Comment jusqu’à présent nous n’en sommes qu’au stade des annonces, il reste à voir si le S-70 Okhotnik confirmera les caractéristiques technico-tactiques attendues et si le remplacement des avions par des drones est une solution viable. Contrairement aux avions pilotés par l’homme, la ligne de commande à distance du drone peut être piratée, l’ennemi pourrait en prendre le contrôle et le capturer. Comme cela s’est passé le 5 décembre 2011 avec le drone américain « invisible » RQ-170 Sentinel, capturé par l’Iran pour atterrir à Kashmar, dans le nord-est de l’Iran.

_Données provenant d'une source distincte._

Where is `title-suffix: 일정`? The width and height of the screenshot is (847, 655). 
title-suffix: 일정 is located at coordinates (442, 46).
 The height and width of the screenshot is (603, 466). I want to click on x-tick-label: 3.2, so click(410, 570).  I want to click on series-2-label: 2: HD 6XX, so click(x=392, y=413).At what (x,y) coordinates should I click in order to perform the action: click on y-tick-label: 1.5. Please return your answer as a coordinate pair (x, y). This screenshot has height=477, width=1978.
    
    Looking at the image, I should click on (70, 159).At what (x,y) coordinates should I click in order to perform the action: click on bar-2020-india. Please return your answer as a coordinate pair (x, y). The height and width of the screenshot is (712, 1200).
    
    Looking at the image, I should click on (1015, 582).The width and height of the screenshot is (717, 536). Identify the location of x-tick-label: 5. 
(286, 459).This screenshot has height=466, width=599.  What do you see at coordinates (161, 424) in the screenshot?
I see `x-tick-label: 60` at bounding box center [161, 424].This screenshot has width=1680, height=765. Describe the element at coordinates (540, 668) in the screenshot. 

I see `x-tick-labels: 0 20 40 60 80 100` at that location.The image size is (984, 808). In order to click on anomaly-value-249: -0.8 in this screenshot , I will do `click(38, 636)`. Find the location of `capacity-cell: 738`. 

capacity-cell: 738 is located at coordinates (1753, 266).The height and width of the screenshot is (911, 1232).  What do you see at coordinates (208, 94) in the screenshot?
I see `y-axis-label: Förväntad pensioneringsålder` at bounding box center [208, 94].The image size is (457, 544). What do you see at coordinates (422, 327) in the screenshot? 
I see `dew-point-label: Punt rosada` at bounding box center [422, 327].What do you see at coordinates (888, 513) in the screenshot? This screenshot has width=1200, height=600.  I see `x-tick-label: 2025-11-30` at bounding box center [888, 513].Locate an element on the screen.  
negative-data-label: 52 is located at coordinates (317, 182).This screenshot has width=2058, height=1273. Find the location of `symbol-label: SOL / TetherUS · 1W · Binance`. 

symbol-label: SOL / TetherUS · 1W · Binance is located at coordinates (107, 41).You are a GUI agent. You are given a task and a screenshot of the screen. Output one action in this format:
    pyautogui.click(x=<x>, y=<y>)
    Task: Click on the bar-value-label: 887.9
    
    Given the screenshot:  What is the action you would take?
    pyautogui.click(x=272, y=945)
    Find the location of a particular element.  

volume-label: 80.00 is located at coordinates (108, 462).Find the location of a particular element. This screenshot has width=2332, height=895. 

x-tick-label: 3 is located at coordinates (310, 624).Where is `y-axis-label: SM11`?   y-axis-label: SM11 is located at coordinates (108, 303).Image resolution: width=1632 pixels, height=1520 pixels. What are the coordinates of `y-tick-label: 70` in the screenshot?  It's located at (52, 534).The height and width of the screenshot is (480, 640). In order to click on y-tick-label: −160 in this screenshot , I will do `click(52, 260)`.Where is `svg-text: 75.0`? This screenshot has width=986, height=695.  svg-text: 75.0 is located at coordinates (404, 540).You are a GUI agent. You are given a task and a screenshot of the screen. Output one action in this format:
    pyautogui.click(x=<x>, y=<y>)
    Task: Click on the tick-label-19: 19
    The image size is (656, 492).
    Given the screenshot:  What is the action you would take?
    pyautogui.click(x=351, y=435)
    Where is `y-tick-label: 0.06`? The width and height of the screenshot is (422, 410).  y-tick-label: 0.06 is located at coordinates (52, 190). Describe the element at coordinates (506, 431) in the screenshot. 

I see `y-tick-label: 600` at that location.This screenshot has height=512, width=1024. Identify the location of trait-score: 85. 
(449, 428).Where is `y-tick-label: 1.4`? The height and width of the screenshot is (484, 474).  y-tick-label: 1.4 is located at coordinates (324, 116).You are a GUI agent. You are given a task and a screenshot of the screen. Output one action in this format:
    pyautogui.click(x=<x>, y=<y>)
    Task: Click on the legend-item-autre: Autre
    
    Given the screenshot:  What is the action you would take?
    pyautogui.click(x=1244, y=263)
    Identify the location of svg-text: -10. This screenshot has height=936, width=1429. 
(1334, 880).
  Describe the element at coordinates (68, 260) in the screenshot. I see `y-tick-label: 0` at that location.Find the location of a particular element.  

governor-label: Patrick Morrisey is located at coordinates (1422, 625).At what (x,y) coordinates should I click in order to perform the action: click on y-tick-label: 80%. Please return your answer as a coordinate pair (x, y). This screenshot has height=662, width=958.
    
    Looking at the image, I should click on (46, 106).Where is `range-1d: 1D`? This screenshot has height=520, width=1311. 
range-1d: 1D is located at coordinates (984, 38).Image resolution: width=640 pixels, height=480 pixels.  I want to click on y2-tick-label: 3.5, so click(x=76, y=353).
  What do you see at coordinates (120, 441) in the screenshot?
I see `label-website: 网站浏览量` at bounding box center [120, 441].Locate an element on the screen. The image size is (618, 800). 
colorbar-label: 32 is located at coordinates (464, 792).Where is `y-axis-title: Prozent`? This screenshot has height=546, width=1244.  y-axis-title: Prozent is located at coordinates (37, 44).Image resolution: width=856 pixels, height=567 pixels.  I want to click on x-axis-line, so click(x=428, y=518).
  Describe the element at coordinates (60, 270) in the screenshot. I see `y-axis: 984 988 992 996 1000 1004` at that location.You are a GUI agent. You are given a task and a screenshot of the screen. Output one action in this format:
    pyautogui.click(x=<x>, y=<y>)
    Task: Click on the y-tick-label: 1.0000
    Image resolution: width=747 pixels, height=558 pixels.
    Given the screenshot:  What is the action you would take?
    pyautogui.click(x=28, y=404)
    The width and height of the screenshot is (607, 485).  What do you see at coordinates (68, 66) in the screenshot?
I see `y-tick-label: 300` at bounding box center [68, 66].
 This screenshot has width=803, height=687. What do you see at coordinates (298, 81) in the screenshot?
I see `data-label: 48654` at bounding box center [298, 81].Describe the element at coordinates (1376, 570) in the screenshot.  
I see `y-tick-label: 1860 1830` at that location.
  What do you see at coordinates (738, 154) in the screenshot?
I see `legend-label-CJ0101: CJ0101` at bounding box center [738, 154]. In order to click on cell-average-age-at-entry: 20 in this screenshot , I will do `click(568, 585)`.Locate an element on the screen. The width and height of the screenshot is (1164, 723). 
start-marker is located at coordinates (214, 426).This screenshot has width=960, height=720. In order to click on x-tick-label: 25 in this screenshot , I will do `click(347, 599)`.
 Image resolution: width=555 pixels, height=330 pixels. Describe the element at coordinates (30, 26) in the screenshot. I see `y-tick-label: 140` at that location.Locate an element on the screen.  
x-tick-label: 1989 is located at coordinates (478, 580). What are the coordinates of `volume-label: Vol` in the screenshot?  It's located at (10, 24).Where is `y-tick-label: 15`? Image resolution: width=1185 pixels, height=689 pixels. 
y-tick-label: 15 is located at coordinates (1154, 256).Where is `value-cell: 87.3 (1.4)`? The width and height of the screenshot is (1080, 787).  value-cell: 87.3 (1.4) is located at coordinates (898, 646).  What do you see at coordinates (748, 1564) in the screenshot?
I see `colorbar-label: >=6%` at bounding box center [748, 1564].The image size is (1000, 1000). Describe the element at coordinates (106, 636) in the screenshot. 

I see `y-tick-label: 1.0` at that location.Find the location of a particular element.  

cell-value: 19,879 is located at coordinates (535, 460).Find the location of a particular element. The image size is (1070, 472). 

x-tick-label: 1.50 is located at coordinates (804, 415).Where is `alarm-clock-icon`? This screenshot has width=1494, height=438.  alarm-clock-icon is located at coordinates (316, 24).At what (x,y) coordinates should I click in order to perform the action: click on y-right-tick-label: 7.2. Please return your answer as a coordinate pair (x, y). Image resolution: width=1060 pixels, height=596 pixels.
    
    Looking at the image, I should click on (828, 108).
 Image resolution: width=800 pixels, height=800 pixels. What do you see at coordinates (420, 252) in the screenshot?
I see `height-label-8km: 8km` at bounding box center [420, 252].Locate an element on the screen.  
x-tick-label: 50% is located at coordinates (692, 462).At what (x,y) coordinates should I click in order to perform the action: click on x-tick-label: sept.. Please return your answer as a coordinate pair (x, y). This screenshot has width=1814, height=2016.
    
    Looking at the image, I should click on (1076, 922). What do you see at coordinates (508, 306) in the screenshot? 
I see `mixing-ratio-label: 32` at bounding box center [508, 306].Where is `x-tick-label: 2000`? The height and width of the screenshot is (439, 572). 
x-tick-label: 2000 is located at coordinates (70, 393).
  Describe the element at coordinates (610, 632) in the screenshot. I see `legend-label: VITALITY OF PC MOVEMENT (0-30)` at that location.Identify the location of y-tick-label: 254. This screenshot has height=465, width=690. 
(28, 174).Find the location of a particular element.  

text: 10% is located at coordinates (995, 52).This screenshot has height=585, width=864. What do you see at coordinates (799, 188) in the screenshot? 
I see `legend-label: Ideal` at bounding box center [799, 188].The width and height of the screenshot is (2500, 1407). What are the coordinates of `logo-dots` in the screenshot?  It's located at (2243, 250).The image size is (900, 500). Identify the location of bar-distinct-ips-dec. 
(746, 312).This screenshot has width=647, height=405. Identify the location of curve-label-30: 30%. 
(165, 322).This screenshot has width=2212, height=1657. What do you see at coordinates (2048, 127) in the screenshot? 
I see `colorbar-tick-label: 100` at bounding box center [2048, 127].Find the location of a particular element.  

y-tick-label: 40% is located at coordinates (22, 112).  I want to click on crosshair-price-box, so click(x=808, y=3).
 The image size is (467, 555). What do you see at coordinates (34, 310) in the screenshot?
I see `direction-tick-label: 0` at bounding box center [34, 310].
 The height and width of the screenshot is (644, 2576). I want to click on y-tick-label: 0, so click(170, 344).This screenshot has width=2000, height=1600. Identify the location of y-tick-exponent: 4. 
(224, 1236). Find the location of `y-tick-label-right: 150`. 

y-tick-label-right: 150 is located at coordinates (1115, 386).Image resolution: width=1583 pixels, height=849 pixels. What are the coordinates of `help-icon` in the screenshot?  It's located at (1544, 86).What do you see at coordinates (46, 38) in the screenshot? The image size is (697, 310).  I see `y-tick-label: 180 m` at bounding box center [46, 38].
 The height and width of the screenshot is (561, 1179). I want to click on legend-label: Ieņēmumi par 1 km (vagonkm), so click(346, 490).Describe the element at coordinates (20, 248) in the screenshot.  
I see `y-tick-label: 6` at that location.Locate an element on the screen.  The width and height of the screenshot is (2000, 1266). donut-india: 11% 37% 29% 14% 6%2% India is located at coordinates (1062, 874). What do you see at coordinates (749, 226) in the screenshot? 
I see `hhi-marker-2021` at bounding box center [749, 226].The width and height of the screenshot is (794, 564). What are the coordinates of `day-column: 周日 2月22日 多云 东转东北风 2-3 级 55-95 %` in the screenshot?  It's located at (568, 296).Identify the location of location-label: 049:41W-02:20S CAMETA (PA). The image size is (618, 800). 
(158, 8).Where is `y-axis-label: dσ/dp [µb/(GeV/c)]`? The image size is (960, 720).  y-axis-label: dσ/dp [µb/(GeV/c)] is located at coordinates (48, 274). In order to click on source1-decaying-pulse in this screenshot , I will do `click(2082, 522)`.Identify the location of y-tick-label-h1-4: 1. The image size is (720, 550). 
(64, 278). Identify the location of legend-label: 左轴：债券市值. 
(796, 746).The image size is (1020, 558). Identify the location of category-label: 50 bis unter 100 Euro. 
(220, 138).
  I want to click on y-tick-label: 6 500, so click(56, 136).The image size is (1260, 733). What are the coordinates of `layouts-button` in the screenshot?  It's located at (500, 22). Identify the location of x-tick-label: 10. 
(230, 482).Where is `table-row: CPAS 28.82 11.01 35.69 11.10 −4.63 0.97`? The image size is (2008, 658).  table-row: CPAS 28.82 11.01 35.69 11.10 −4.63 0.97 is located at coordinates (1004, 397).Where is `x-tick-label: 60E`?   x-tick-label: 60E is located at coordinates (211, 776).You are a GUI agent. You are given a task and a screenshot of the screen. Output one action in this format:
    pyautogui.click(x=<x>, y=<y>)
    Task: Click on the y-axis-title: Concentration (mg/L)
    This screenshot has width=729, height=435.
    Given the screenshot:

En tant qu’article sensible, la Russie n’exportera Okhotnik que vers des partenaires de confiance. Si le S-70 devenait réalité, pour des raisons stratégiques, la Russie pourrait livrer le miG-35 et le S-70 à la Syrie. La Biélorussie, avec laquelle la Russie peut bloquer le corridor de Suwalski, en cas d’agression de l’OTAN des pays baltes, sera également sur la liste. Le Venezuela peut également recevoir le tandem MiG-35/S-70 Okhotnik pour contrer une invasion simultanée par mer et par terre de la part des Américains, avec l’aide de la Colombie et du Brésil.